Job:
Rewrite the records below as a Markdown table with a "Row" column numbering each line and a "Line" column holding it, leaving out blank lines. Begin at the line that contains "Given: Open the checklist tasks sidebar icon" and stop after the line that contains "I will pos(338,512).".

Input data:
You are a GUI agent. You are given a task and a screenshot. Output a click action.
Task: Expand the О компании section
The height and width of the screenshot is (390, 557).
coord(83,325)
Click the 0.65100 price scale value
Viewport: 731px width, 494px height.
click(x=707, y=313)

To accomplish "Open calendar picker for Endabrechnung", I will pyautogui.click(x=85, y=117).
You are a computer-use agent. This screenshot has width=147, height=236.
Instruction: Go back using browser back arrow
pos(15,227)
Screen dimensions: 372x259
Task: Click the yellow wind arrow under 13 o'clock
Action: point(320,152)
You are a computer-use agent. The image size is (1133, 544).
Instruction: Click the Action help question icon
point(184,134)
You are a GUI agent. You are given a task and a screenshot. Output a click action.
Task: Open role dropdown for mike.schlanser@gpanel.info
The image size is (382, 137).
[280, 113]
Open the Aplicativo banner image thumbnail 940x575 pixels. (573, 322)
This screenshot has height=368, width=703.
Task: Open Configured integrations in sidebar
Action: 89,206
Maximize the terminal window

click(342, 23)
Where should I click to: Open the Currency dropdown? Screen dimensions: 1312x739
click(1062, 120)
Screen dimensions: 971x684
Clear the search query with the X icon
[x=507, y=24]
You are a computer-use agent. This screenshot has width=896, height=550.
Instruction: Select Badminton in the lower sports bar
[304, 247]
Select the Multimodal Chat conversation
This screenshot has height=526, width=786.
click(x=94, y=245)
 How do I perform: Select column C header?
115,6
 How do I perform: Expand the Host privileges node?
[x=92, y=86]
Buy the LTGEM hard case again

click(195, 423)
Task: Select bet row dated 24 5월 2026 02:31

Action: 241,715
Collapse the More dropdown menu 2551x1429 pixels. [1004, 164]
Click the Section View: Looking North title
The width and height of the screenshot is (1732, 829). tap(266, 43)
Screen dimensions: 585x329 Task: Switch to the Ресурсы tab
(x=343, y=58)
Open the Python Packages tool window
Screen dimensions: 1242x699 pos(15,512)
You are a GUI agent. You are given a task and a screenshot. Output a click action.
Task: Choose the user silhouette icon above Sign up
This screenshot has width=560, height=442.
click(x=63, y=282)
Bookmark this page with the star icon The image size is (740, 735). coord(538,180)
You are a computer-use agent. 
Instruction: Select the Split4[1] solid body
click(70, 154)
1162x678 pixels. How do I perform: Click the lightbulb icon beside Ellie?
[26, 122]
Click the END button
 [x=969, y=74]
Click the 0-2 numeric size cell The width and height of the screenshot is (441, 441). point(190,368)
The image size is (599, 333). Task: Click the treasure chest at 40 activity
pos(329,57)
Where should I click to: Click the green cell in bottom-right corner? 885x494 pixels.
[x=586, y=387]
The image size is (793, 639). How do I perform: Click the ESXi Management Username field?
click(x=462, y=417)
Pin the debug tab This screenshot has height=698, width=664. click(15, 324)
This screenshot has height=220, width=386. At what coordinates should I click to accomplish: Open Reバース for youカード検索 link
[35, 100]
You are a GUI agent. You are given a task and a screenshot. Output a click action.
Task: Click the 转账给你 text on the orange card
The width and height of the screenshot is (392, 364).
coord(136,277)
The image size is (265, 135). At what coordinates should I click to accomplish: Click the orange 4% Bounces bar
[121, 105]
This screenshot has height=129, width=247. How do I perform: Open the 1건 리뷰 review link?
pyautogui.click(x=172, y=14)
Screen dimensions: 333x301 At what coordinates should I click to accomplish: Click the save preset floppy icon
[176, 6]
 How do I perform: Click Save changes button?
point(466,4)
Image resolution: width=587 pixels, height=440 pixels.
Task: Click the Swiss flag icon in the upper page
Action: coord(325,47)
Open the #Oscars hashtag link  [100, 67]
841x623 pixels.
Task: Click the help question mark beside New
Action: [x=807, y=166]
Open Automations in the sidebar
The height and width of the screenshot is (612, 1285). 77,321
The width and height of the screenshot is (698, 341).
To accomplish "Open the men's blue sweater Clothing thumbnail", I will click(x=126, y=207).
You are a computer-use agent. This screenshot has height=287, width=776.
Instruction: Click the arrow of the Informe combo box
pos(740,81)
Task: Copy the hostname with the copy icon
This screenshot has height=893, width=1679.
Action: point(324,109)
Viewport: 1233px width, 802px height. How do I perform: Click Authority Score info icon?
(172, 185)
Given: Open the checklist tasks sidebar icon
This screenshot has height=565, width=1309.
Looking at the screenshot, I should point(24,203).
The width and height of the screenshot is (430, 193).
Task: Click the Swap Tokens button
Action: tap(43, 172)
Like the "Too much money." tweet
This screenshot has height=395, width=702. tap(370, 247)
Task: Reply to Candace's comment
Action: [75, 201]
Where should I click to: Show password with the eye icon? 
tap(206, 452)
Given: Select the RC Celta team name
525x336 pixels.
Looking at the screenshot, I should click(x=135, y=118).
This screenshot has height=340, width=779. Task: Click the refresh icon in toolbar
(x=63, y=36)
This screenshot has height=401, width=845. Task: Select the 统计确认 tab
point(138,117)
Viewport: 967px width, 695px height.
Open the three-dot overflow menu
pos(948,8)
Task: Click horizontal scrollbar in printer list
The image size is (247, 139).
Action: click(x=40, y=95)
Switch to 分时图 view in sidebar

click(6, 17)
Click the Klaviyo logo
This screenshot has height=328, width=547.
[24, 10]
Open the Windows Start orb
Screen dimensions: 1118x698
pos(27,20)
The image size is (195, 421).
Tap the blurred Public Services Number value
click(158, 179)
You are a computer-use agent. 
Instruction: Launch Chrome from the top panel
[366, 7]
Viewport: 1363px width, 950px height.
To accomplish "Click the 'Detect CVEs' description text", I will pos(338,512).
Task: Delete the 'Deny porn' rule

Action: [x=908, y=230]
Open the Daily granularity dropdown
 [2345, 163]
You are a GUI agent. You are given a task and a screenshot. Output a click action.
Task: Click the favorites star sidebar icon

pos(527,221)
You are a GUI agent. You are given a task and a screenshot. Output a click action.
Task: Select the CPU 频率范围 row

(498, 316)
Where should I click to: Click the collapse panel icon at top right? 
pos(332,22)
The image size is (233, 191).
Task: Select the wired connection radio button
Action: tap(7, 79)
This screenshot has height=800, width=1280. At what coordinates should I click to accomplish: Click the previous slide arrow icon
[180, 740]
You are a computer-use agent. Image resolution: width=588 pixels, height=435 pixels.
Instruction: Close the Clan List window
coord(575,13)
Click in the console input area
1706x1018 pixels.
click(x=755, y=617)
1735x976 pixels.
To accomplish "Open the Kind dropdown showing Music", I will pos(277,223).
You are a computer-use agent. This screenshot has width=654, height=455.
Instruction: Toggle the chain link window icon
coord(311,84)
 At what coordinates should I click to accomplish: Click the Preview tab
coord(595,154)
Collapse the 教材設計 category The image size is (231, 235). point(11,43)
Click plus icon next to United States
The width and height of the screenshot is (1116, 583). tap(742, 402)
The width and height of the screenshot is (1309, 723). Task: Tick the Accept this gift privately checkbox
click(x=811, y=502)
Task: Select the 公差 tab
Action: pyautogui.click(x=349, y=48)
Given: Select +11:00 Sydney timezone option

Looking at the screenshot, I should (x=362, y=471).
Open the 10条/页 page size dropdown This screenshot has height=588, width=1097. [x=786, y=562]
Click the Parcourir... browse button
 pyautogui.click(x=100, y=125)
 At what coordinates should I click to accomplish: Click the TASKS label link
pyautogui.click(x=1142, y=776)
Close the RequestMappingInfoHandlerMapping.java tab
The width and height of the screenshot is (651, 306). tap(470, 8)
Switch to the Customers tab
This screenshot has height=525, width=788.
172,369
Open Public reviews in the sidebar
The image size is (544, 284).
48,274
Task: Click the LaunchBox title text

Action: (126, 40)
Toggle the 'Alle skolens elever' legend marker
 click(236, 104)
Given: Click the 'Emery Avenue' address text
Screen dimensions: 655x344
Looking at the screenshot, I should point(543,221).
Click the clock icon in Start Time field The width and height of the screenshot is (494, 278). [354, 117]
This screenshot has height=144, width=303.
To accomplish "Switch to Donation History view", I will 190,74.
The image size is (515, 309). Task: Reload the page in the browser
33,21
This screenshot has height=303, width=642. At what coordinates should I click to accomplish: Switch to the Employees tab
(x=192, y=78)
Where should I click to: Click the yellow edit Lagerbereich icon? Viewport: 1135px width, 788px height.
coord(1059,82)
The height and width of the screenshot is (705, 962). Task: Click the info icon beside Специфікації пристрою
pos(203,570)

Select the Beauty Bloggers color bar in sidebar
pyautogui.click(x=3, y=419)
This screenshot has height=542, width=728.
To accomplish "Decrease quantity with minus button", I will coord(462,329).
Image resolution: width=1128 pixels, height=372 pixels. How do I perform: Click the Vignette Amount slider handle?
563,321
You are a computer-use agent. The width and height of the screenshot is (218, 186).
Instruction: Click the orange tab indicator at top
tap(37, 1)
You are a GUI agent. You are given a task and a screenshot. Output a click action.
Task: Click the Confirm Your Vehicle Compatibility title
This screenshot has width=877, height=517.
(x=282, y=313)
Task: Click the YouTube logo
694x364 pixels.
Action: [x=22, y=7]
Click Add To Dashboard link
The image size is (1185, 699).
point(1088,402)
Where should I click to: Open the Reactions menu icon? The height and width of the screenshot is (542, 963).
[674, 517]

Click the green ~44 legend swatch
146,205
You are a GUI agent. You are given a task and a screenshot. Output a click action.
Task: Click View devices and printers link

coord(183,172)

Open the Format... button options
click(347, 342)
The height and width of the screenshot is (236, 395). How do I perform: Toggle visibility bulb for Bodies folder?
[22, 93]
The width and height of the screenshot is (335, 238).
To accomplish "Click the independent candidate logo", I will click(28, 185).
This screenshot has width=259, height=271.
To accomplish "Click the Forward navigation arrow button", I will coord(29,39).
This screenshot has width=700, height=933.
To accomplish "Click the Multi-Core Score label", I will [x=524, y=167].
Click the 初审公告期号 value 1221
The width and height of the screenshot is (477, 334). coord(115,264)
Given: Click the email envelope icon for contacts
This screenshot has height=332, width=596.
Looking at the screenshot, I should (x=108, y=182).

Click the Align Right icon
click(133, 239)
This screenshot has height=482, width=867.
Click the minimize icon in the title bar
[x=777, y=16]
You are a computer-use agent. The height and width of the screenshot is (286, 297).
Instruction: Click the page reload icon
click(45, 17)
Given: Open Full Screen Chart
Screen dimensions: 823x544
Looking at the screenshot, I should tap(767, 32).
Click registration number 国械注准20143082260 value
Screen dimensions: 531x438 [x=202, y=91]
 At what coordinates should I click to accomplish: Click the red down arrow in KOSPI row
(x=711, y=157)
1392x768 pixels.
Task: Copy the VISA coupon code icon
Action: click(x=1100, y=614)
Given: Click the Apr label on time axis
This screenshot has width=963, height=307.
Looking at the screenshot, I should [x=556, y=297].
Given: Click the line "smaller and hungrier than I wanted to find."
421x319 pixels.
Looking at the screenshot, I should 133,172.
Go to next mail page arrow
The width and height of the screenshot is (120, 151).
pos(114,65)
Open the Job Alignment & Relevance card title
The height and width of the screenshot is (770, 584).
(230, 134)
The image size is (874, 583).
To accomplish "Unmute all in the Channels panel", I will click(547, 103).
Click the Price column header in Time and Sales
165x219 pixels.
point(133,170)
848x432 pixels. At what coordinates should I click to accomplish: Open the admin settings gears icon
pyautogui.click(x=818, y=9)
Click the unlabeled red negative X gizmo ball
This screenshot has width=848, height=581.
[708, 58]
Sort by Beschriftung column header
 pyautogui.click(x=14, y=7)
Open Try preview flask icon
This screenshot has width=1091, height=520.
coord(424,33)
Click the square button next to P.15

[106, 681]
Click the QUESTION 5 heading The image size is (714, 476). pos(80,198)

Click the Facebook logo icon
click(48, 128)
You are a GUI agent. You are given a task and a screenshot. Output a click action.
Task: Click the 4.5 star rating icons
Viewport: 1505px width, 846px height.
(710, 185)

Response to the task:
| Row | Line |
|---|---|
| 1 | Given: Open the checklist tasks sidebar icon |
| 2 | This screenshot has height=565, width=1309. |
| 3 | Looking at the screenshot, I should point(24,203). |
| 4 | The width and height of the screenshot is (430, 193). |
| 5 | Task: Click the Swap Tokens button |
| 6 | Action: tap(43, 172) |
| 7 | Like the "Too much money." tweet |
| 8 | This screenshot has height=395, width=702. tap(370, 247) |
| 9 | Task: Reply to Candace's comment |
| 10 | Action: [75, 201] |
| 11 | Where should I click to: Show password with the eye icon?  |
| 12 | tap(206, 452) |
| 13 | Given: Select the RC Celta team name |
| 14 | 525x336 pixels. |
| 15 | Looking at the screenshot, I should click(x=135, y=118). |
| 16 | This screenshot has height=340, width=779. Task: Click the refresh icon in toolbar |
| 17 | (x=63, y=36) |
| 18 | This screenshot has height=401, width=845. Task: Select the 统计确认 tab |
| 19 | point(138,117) |
| 20 | Viewport: 967px width, 695px height. |
| 21 | Open the three-dot overflow menu |
| 22 | pos(948,8) |
| 23 | Task: Click horizontal scrollbar in printer list |
| 24 | The image size is (247, 139). |
| 25 | Action: click(x=40, y=95) |
| 26 | Switch to 分时图 view in sidebar |
| 27 | click(6, 17) |
| 28 | Click the Klaviyo logo |
| 29 | This screenshot has height=328, width=547. |
| 30 | [24, 10] |
| 31 | Open the Windows Start orb |
| 32 | Screen dimensions: 1118x698 |
| 33 | pos(27,20) |
| 34 | The image size is (195, 421). |
| 35 | Tap the blurred Public Services Number value |
| 36 | click(158, 179) |
| 37 | You are a computer-use agent.  |
| 38 | Instruction: Launch Chrome from the top panel |
| 39 | [366, 7] |
| 40 | Viewport: 1363px width, 950px height. |
| 41 | To accomplish "Click the 'Detect CVEs' description text", I will pos(338,512). |